(Stored dataset items)

= Beginning of Section =

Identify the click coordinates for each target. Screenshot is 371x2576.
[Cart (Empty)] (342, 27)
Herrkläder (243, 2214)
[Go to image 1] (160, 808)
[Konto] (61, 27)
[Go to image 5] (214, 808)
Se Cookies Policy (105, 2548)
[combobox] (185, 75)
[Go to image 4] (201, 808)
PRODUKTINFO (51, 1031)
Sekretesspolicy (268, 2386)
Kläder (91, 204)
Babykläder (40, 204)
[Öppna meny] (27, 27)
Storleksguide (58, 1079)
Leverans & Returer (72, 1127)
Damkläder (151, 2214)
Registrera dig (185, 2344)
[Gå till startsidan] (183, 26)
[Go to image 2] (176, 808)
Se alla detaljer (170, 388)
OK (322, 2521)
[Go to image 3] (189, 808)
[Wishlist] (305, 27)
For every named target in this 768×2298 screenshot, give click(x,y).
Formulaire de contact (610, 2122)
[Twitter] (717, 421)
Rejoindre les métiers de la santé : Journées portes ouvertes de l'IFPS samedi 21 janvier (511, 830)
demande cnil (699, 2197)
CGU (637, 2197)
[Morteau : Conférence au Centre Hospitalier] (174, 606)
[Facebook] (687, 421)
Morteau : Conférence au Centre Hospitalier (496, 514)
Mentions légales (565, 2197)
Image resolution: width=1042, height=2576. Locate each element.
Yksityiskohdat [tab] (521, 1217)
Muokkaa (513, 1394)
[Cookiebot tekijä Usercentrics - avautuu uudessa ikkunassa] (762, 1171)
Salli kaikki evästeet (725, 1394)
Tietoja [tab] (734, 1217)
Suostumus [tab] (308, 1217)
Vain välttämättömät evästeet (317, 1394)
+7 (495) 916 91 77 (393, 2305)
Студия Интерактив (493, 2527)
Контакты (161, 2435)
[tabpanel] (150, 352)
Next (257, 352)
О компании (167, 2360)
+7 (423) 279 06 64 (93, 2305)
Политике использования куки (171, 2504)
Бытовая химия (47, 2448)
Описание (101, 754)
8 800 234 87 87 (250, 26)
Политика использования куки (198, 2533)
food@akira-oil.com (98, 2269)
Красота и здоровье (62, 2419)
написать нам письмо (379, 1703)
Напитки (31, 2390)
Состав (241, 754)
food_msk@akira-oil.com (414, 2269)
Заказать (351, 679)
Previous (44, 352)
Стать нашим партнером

= End of Section =

◆ **EXERCISE INSTRUCTIONS**:
Please retype the entries above in full, exactly as they stand.

◆ **REPLY**:
Identify the click coordinates for each target. Screenshot is 371x2576.
[Cart (Empty)] (342, 27)
Herrkläder (243, 2214)
[Go to image 1] (160, 808)
[Konto] (61, 27)
[Go to image 5] (214, 808)
Se Cookies Policy (105, 2548)
[combobox] (185, 75)
[Go to image 4] (201, 808)
PRODUKTINFO (51, 1031)
Sekretesspolicy (268, 2386)
Kläder (91, 204)
Babykläder (40, 204)
[Öppna meny] (27, 27)
Storleksguide (58, 1079)
Leverans & Returer (72, 1127)
Damkläder (151, 2214)
Registrera dig (185, 2344)
[Gå till startsidan] (183, 26)
[Go to image 2] (176, 808)
Se alla detaljer (170, 388)
OK (322, 2521)
[Go to image 3] (189, 808)
[Wishlist] (305, 27)
For every named target in this 768×2298 screenshot, give click(x,y).
Formulaire de contact (610, 2122)
[Twitter] (717, 421)
Rejoindre les métiers de la santé : Journées portes ouvertes de l'IFPS samedi 21 janvier (511, 830)
demande cnil (699, 2197)
CGU (637, 2197)
[Morteau : Conférence au Centre Hospitalier] (174, 606)
[Facebook] (687, 421)
Morteau : Conférence au Centre Hospitalier (496, 514)
Mentions légales (565, 2197)
Image resolution: width=1042, height=2576. Locate each element.
Yksityiskohdat [tab] (521, 1217)
Muokkaa (513, 1394)
[Cookiebot tekijä Usercentrics - avautuu uudessa ikkunassa] (762, 1171)
Salli kaikki evästeet (725, 1394)
Tietoja [tab] (734, 1217)
Suostumus [tab] (308, 1217)
Vain välttämättömät evästeet (317, 1394)
+7 (495) 916 91 77 (393, 2305)
Студия Интерактив (493, 2527)
Контакты (161, 2435)
[tabpanel] (150, 352)
Next (257, 352)
О компании (167, 2360)
+7 (423) 279 06 64 (93, 2305)
Политике использования куки (171, 2504)
Бытовая химия (47, 2448)
Описание (101, 754)
8 800 234 87 87 (250, 26)
Политика использования куки (198, 2533)
food@akira-oil.com (98, 2269)
Красота и здоровье (62, 2419)
написать нам письмо (379, 1703)
Напитки (31, 2390)
Состав (241, 754)
food_msk@akira-oil.com (414, 2269)
Заказать (351, 679)
Previous (44, 352)
Стать нашим партнером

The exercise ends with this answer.